April 8th, 2014
(JoeWright) - The continuing impact of unmanned drones across the target countries of the U.S. has inspired many short videos that attempt to personalize the death and destruction that has been wrought. One of the most poignant is titled “Living Under Drones.” This 7-minute video can be seen here.
Another short video which really captures the general lack of compassion and disconnect that drones inspire can be seen in the montage below where the drone chief himself, Barack Obama, laughs it up about the use of predator drones. As his little inside joke is juxtaposed with the heart-breaking reality of the innocents killed by actions Obama has commanded, it further highlights the ruthlessness of remote control death and destruction, as well as the personalities of those in power.
The fact remains that even the warmongering Brookings Institution has concluded that there are 10 civilians killed to every 1 “militant” in Pakistan alone. Obama denies this, and a range of other documented evidence, when he states that only “precision strikes against al Qaeda and their affiliates” are undertaken.
A new form of activist art is taking shape to ensure that human beings should be recognized as more than just “collateral damage” in a war that the vast majority of global citizens have no interest in continuing.
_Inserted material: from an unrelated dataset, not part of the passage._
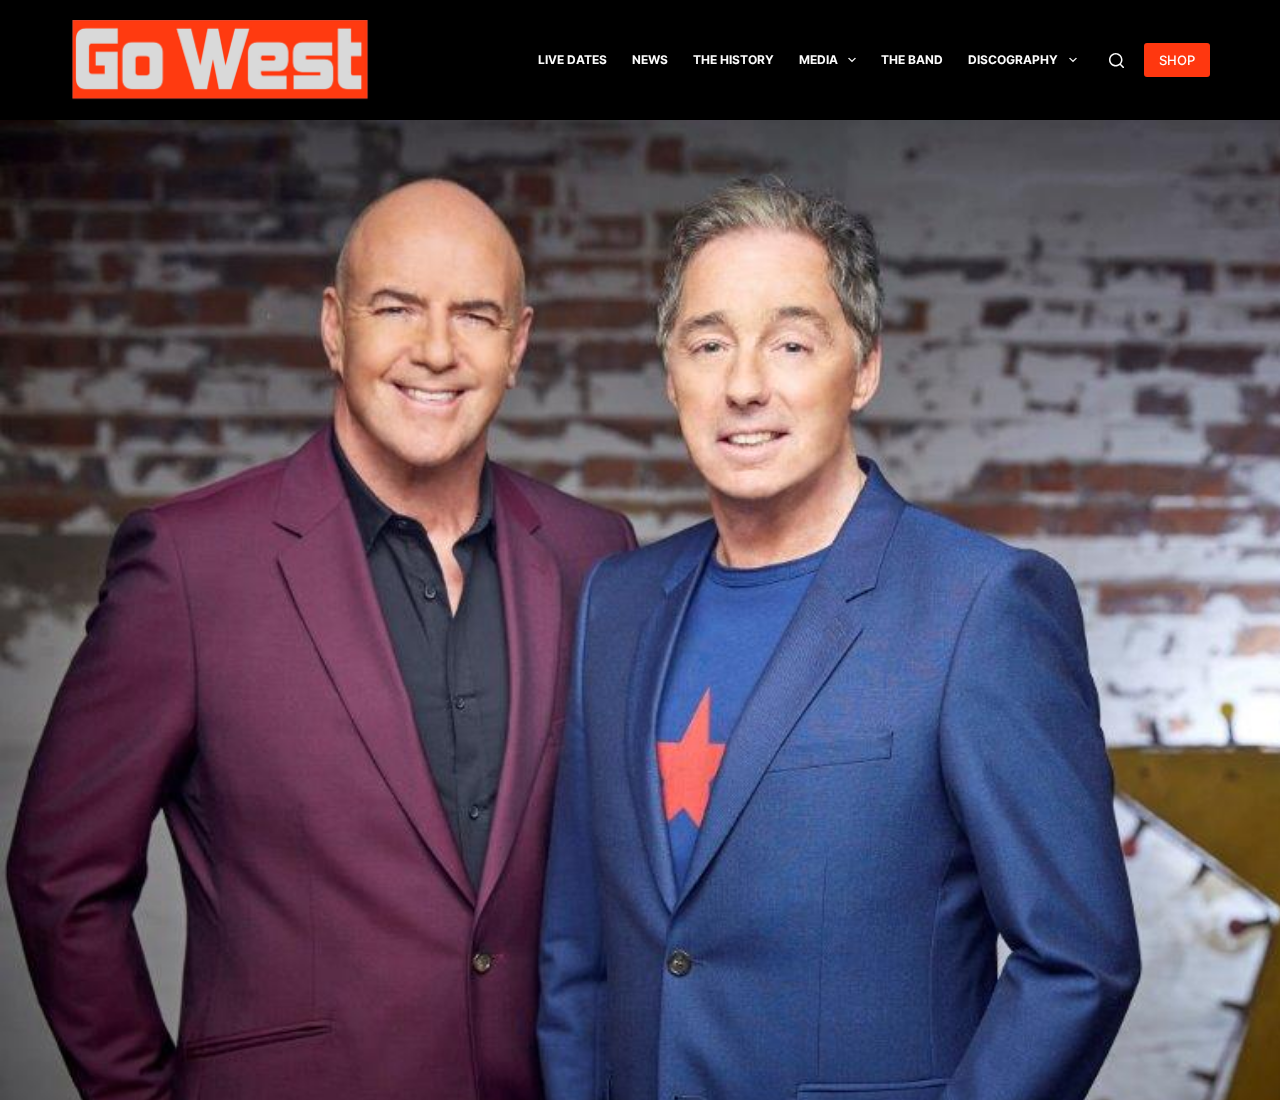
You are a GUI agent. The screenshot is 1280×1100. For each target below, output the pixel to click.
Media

This art form aims to literally get right in the face of those who pull the trigger.
As pointed out by The Verge, the people killed by drones are viewed within military culture asnothing more than insects:
In military parlance, a “bugsplat” is the targeted kill in a drone strike, though that term and the practice have come under fire for dehumanizing the surrounding, often unseen deaths involved.
In lieu of a sudden change of heart from unrepentant murders and murder wannabes who sign up for employment in the growing field of terror as a career opportunity, it is up to the rest of us to humanize what is being done in our names.
Pakistan is of course a fitting site for protest, as many areas have been decimated in the most impersonal way possible. A group of village artists has developed a new strategy to increase visibility for past and future victims.
(T)he artist collective worked with the Foundation for Fundamental Rights to install a massive portrait of a victim that would otherwise be invisible to drone operators and satellites. “The piece was laid out in KPK province about 2 weeks ago and then unrolled into the field by village locals,” Saks Afridi, an artist and member of the group, told The Verge. Depicted there is a child whose identity isn’t revealed, but reportedly lost both parents and two siblings in a drone attack. The project draws inspiration from Parisian artist J R’s “Inside Out” project, which plastered photographs of people amid Times Square’s advertising landscape. Indeed, what J R told The New York Times last year rings true with this effort; that is, it’s people coming together to say “We exist.” (emphasis added)
As stated on the art collective’s website, there is a secondary purpose toward creating a permanent record:
The installation is also designed to be captured by satellites in order to make it a permanent part of the landscape on online mapping sites. (Source)
This peaceful form of resistance and public shaming has yet to be tested. One can only hope that it at least helps to inspire some soul searching at a date past conducting any new deeds of soullessness.
As one former drone operator found out, it can be a harsh judgement to face.
As the proliferation of drones spreads across the globe, so too should new ways of inspiring people to change their course from nihilist tendencies and embrace the best of what humanity can offer. Art always has been one of the most effective means toward doing that.